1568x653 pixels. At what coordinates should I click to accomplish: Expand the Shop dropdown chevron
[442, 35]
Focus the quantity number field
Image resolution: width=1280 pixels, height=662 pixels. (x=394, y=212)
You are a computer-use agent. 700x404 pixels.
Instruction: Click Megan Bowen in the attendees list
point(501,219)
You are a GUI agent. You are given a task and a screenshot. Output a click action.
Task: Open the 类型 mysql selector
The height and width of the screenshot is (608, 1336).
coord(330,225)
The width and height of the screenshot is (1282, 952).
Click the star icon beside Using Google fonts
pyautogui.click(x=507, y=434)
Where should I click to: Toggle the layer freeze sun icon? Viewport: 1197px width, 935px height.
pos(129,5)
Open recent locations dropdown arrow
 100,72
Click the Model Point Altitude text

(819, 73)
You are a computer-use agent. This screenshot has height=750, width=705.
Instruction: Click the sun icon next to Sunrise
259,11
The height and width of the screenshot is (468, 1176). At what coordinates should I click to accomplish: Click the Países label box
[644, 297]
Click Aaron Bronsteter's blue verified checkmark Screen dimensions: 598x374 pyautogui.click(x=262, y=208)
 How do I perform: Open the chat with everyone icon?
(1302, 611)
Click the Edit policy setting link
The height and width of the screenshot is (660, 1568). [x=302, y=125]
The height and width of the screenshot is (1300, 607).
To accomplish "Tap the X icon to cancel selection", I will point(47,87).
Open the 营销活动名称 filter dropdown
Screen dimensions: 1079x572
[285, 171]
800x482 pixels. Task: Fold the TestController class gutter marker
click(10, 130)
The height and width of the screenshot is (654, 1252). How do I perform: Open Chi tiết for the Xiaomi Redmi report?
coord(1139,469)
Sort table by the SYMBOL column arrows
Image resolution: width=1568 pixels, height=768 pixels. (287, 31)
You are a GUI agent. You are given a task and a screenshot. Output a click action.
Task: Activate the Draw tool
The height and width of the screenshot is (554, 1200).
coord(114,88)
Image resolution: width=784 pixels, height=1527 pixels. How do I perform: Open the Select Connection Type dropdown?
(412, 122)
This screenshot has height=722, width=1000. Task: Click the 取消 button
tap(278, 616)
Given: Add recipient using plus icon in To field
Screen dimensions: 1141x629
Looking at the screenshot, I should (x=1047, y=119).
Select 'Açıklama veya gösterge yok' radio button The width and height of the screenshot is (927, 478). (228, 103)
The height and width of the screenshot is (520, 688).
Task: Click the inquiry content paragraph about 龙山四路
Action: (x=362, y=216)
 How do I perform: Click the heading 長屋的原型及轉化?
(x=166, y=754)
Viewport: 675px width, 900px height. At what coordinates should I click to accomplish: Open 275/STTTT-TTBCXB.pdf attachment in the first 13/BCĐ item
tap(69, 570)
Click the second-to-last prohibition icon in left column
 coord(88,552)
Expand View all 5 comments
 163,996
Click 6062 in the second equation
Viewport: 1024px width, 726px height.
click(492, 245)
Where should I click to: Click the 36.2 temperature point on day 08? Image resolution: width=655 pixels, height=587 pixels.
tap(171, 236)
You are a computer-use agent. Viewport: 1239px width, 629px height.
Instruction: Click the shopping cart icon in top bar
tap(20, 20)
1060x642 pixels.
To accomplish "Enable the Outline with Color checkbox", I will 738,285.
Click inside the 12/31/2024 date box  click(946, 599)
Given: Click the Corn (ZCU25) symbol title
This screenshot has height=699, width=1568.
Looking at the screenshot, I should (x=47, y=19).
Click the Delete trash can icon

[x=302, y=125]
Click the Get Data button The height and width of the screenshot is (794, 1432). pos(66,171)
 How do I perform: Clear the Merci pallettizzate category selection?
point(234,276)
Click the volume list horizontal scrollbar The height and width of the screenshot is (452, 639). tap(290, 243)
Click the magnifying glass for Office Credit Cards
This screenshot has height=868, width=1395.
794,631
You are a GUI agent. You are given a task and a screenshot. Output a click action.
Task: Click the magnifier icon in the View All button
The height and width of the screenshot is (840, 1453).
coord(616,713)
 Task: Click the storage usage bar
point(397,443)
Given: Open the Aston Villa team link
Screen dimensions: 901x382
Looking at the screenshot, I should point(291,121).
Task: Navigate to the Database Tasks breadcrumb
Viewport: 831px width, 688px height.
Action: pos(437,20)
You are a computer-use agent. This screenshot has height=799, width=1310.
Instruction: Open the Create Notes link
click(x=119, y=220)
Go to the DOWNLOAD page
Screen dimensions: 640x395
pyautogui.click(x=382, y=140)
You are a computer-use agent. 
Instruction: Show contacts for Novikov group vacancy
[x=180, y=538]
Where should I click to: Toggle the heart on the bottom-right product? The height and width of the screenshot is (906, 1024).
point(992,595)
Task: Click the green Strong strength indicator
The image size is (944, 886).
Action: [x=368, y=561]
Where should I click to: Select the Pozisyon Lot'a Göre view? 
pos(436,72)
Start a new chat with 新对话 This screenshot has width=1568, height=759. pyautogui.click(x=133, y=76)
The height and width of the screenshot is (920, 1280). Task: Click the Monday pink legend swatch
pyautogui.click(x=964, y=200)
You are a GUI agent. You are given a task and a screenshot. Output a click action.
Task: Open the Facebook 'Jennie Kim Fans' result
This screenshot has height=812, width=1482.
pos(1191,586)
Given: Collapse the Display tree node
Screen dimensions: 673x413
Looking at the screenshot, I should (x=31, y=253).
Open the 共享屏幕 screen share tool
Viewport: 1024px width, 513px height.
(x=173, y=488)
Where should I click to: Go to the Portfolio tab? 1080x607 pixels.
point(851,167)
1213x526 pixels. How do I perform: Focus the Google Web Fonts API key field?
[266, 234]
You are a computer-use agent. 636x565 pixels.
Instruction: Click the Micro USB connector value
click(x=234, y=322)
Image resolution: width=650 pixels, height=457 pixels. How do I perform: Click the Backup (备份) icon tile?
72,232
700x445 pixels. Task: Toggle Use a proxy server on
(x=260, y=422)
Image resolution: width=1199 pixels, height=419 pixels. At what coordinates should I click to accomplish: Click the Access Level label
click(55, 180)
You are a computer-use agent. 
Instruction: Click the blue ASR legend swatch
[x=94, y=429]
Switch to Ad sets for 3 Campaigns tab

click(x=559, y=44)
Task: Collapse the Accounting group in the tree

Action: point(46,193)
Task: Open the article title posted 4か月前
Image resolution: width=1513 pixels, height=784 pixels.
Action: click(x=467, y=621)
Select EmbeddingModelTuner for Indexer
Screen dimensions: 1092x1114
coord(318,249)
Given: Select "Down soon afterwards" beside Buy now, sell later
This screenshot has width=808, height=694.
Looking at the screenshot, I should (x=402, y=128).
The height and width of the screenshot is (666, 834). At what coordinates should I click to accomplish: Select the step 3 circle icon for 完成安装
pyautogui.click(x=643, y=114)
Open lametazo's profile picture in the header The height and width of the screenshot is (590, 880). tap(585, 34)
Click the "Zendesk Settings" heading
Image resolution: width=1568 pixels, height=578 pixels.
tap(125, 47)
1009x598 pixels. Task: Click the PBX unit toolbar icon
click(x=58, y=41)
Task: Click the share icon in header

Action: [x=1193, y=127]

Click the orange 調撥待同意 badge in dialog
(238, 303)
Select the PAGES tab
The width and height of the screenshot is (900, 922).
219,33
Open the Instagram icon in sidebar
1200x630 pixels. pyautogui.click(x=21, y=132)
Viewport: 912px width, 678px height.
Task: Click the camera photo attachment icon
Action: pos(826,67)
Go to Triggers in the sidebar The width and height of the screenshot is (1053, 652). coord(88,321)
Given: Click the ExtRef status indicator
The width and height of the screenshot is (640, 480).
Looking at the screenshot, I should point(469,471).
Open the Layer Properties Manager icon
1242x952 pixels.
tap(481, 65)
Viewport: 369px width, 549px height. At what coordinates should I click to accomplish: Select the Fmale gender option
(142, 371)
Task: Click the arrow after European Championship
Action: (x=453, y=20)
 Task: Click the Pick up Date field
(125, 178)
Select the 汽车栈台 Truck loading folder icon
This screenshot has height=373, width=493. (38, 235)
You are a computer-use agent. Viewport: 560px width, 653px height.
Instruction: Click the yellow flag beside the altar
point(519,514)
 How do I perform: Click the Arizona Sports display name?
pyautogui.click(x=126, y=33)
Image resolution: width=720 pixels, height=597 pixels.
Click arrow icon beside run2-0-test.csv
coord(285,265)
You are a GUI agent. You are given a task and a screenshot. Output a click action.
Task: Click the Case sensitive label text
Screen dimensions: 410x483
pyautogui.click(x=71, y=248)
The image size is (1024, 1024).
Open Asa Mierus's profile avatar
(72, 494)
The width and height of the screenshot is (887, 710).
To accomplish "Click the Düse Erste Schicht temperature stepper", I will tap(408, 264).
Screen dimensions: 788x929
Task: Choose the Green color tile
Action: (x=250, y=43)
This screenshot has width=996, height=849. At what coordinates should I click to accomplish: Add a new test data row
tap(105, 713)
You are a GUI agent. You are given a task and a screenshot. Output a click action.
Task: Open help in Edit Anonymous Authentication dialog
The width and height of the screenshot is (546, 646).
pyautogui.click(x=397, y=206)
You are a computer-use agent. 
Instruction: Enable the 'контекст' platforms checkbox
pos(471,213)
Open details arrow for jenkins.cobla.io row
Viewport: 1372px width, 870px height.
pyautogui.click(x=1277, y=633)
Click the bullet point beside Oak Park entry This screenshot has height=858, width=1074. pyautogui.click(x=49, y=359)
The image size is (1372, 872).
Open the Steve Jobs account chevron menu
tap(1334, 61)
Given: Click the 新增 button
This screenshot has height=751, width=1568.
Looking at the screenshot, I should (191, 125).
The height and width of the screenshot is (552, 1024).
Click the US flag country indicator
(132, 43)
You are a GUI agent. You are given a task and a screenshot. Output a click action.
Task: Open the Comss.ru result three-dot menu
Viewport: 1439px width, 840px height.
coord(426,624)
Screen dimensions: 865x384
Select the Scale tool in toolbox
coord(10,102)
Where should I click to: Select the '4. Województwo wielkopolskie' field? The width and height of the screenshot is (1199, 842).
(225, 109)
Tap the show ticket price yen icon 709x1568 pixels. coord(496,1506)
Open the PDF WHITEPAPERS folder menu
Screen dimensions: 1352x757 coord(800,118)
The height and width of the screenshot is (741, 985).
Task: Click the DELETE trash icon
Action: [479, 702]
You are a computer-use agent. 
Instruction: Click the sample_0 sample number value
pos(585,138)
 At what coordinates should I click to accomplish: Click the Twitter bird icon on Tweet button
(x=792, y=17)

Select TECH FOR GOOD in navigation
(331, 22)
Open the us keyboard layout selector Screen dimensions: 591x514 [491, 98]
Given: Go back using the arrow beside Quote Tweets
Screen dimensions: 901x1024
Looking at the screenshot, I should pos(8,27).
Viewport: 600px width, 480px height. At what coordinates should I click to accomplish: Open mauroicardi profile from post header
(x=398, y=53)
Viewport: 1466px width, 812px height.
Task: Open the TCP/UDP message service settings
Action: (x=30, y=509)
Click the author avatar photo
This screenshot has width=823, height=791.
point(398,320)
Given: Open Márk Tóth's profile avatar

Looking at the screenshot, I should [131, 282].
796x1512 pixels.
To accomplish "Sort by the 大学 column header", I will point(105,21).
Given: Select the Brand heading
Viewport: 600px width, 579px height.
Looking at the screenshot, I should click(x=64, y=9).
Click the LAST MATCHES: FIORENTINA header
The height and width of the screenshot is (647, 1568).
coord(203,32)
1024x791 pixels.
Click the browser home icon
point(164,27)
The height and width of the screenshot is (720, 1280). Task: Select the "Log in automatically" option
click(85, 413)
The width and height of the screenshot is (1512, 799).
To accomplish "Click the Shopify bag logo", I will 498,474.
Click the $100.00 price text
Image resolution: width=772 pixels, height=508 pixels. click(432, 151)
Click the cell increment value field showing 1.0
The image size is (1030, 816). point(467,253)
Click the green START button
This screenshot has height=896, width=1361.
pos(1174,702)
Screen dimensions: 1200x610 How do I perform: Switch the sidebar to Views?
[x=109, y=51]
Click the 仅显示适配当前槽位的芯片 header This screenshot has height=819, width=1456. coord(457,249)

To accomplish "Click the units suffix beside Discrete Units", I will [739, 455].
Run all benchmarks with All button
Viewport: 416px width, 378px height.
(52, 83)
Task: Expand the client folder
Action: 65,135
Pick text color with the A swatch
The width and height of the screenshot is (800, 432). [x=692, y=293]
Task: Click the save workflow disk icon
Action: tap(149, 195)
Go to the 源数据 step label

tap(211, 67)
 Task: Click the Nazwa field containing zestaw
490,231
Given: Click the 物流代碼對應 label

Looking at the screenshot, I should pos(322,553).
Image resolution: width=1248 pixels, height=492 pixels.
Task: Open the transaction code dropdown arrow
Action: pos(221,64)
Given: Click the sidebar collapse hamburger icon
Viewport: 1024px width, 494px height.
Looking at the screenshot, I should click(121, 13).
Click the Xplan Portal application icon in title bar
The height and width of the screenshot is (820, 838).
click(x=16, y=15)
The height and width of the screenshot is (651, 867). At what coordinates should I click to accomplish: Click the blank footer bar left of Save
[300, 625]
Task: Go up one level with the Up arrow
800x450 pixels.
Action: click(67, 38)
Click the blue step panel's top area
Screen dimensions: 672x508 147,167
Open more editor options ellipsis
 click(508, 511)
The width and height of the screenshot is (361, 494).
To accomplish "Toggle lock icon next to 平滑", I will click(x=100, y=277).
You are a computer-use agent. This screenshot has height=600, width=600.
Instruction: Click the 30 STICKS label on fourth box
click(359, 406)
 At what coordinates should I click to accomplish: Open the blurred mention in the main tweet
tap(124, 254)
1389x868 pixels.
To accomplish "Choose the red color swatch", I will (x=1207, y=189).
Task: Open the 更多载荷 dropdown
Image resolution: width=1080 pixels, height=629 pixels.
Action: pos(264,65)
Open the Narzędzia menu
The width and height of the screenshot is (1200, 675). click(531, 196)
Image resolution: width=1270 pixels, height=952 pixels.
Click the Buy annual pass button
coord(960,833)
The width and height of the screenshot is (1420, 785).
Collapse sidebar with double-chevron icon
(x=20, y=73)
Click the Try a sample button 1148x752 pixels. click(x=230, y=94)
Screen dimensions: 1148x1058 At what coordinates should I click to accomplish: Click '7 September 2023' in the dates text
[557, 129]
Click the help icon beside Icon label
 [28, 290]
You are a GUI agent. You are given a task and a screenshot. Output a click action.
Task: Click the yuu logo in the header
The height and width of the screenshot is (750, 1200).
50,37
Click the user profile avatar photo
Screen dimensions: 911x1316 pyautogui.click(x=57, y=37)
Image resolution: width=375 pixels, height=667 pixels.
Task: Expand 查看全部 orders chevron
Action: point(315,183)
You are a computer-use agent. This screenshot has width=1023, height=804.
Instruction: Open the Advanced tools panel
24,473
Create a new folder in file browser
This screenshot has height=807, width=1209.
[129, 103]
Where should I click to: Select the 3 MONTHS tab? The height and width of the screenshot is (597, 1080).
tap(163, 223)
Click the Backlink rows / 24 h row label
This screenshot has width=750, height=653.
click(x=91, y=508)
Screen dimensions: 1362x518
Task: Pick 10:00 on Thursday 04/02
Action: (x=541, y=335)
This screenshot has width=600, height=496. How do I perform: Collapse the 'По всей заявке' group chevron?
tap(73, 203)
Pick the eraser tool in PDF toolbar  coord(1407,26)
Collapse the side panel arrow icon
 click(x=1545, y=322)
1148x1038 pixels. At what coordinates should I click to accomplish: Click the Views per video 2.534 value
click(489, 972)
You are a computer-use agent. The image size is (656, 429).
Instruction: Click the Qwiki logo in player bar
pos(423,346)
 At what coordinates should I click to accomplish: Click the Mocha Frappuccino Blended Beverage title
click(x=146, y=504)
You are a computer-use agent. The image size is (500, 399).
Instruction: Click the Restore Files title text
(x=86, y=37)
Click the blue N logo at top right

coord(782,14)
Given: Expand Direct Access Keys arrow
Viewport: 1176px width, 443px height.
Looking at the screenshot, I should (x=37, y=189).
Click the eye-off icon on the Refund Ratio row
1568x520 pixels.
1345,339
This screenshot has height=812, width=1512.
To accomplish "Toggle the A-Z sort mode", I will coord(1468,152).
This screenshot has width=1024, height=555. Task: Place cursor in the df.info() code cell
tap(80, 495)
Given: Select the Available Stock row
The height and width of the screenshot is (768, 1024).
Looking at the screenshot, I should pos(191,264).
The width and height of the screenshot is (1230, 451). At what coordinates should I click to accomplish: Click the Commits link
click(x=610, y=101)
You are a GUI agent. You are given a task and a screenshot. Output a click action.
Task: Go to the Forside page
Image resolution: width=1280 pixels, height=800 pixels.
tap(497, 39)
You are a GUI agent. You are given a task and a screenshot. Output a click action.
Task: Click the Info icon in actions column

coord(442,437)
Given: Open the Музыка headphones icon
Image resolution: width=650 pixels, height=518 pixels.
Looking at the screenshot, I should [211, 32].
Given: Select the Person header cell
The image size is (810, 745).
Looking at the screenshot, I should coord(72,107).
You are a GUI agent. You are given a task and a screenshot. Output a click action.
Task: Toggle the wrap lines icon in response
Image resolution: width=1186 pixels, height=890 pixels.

+===+

WHAT YOU SHOULD DO
Out of the records above, pull each line containing the word "result".

ANSWER AREA
Task: Open the Facebook 'Jennie Kim Fans' result
Task: Open the Comss.ru result three-dot menu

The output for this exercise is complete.